Приехали в отель. Портье, встретив гостя у входа, раскланялся, что-то с улыбкою говоря. Шишкин едва глянул и буркнул нечто среднее между приветствием и ругательством. Он был растерян, подавлен и все, что ни делал сейчас, делал как бы и не по своей воле.

Его провели во второй этаж, показали номер и, пожелав доброй ночи, оставили одного. Но какая там добрая ночь!..

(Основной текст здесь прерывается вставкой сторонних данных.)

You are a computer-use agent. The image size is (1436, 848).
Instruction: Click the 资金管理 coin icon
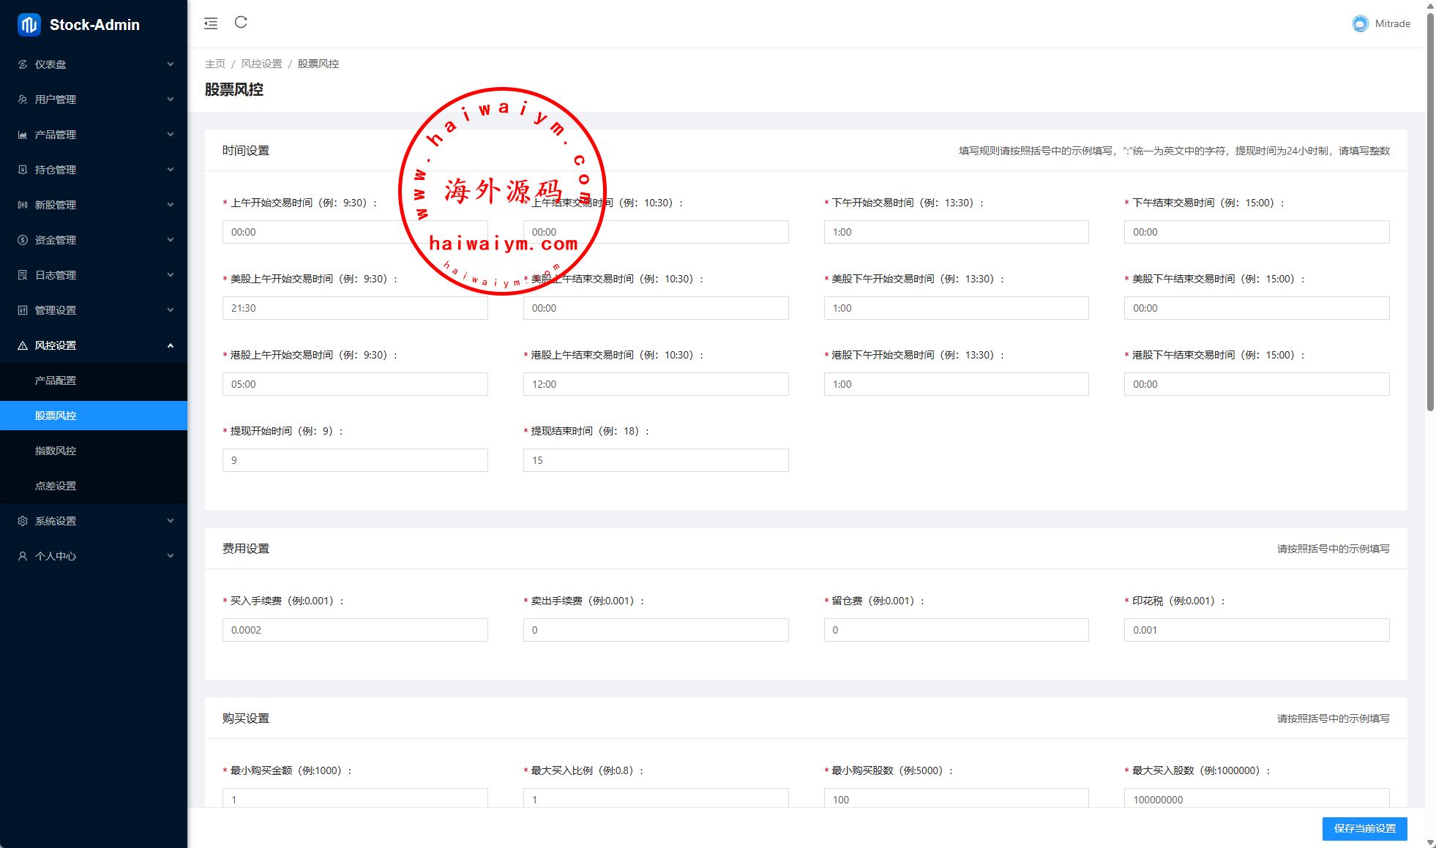coord(23,240)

Шишкин пытался успокоиться, уговаривал себя: ну что ж теперь, коли так вышло? Завтра найдет он своего Якоби, или тот со своей стороны предпримет какие-то шаги… Не может же быть, что, находясь в одном городе, не разыщут они друг друга. Ладно, решил Шишкин, утро вечера мудренее, тем более такой вот суматошной ночи. Надо выспаться, как следует отдохнуть. А потом уж и решать, что и как. Шишкин раздвинул полог алькова, разделся и лег в постель, но сон долго не шел, в голову лезли всякие мысли. «Чертова заграница… чертова заграница», — шептал он. Кто-то ходил по коридору, шаркая башмаками, и это раздражало. Наконец он уснул. И тут же, как показалось, был разбужен. Окна смутно серели, едва брезжил рассвет. Стоявший подле кровати кельнер осторожно тряс его за плечо и жестами показывал, что надо вставать и одеваться. Шишкин, спросонья ничего не понимая, встал и оделся. Голова была тяжелой, глаза слипались.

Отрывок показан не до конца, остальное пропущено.